En Chine, où la population est particulièrement friande de livraison à domicile, la start-up Panda Selected a récemment réussi à lever 50 millions de dollars. Même Amazon veut se lancer dans l'aventure en Inde, où le secteur des cuisines fantômes et de la livraison de nourriture pourrait bientôt atteindre les 5 milliards de dollars.
Les sociétés de livraison type Grubhub, Uber Eats, DoorDash ou Deliveroo y trouvent leur compte, puisque les restaurants virtuels ou fantômes conviennent parfaitement à leur business model. Ils permettent d'accélérer la cadence et d'augmenter les volumes, tout en mettant à leur disposition des cuisinières et des cuisiners qui, dans les faits, travaillent pour elles. Dans une application pure de l'ubérisation, ces personnes sont totalement dépendantes des applications, mais sans avoir à les gérer directement.
Les spécialistes font ainsi tout leur possible pour favoriser l'émergence de ce type de commerce, ou pour convaincre les restaurants existants de s'y mettre. Aux États-Unis, Uber a déjà participé à créer plus de 4.000 restaurants virtuels depuis 2017, qui livrent exclusivement via Uber Eats.
Pour cela, l'entreprise a, dans sa botte, une arme secrète imparable: les tonnes de données collectées depuis son application. Comme l'explique au New York Times Janelle Sallenave, présidente d'Uber Eats Amérique du Nord, la firme peut analyser la data pour déterminer quels types de restaurants sont susceptibles de bien marcher, ou dans quels quartiers une demande existante ne rencontre pas encore d'offre.
Par exemple, si un quartier dispose de restaurants thaï et japonais, d'une pizzeria et d'un fast-food mais pas de restau indien, Uber va aller démarcher les enseignes avec lesquelles il travaille déjà et leur demander si elles ne veulent pas lancer un restaurant indien virtuel.
Toutefois, si le business est très profitable pour les grandes entreprises qui le mettent en place, quelles sont les conséquences pour les restaurants qui doivent se plier à ces conditions?
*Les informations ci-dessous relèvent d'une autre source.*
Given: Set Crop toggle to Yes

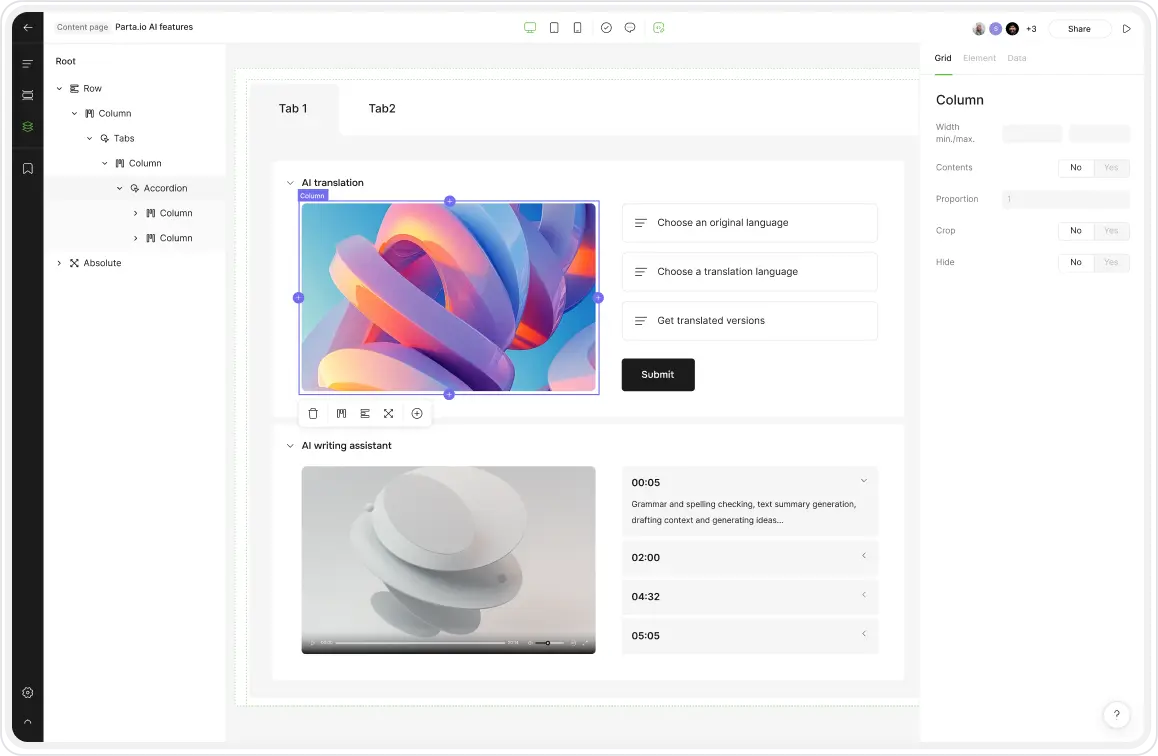Looking at the screenshot, I should (1111, 231).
Selon Janelle Sallenave, la réponse est la même qu'à propos de ses livreurs et livreuses: «Pourquoi un restaurant travaillerait avec nous si nous n'augmentions pas le nombre de leurs commandes?»
Clientèle fantomatique
Tout le monde ne voit pas cette évolution d'un bon œil. Certains restaurateurs se désespèrent de cette évolution de leur métier, qui fait rompre tout contact avec une clientèle qui, à son tour, devient fantomatique.
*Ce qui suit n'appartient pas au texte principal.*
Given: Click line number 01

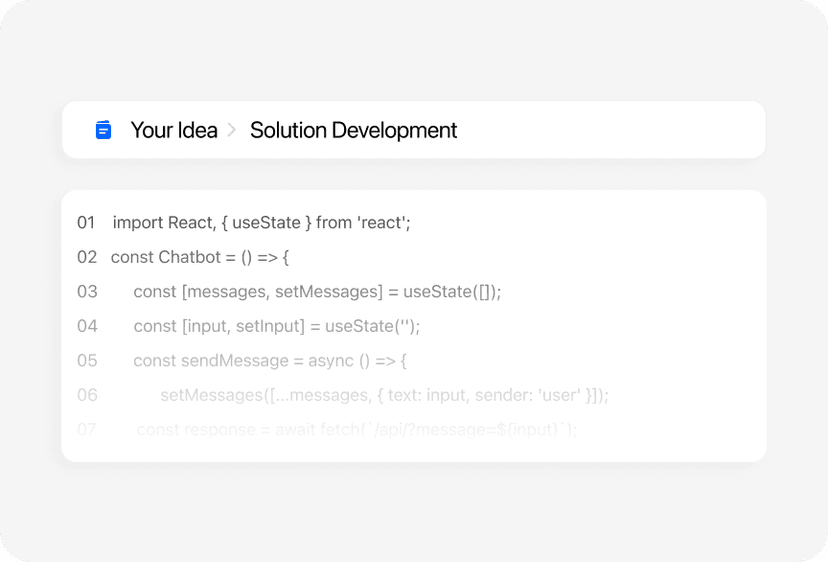Looking at the screenshot, I should coord(86,223).
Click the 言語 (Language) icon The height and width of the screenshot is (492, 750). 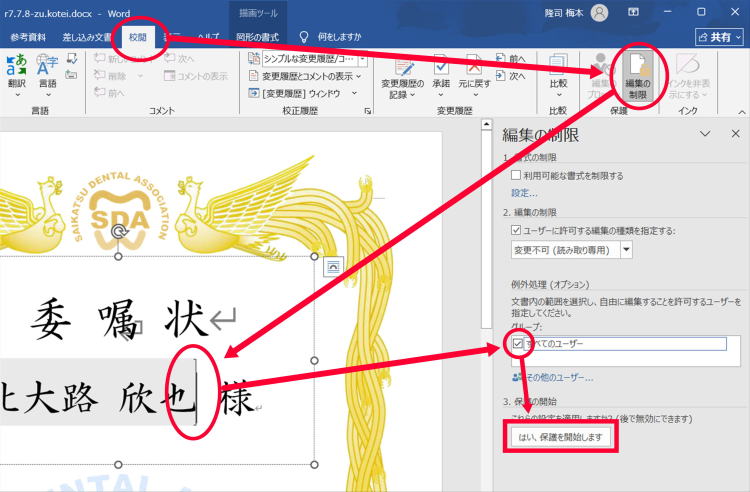(x=47, y=70)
Interrogé par le New York Times, Shawn Quaid, un chef ayant supervisé une cuisine fantôme, ne reconnaît plus son métier. «Un chef peut à l'occasion aller dans la salle pour voir les gens déguster ses plats.» Cet aspect relationnel s'envole dans les restaurants virtuels: «Il n'y a plus de connexion émotionnelle, ni de créativité.»
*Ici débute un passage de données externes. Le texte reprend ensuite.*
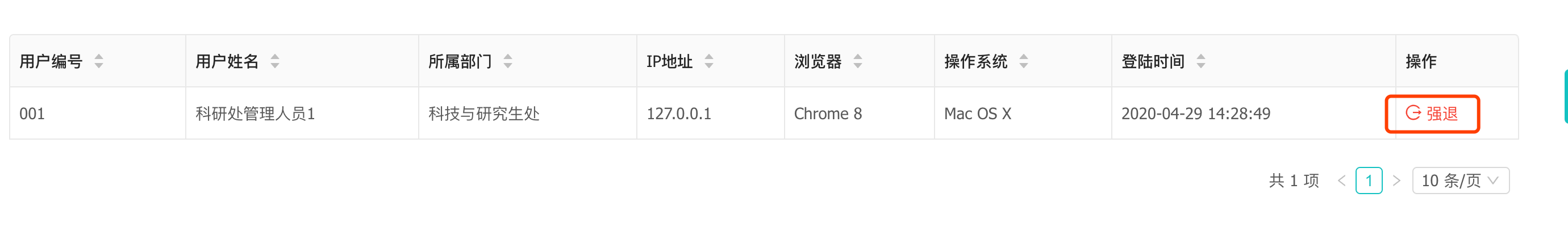Click the 登陆时间 column header
This screenshot has width=1568, height=235.
click(x=1253, y=61)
Certains restaurants se voient forcés de se plier à la loi des applis, notamment ceux qui basaient déjà une bonne partie de leurs revenus sur les livraisons. Le New York Times prend en exemple Paul Geffner, gérant d'une petite chaîne de pizzerias qui s'occupait de ses propres livraisons.
Après s'être installé sur différentes applis, il s'est rendu compte que la clientèle passait dorénavant plus par elles qu'en direct avec ses pizzerias. Résultat: des pertes de dizaines de milliers de dollars, disparus dans les commissions –entre 15 et 30% sont reversés aux plateformes de livraison.
Le trou fut tel que deux de ses restaurants ont dû fermer boutique. Depuis, l'un d'entre eux a été transformé en ghost kitchen.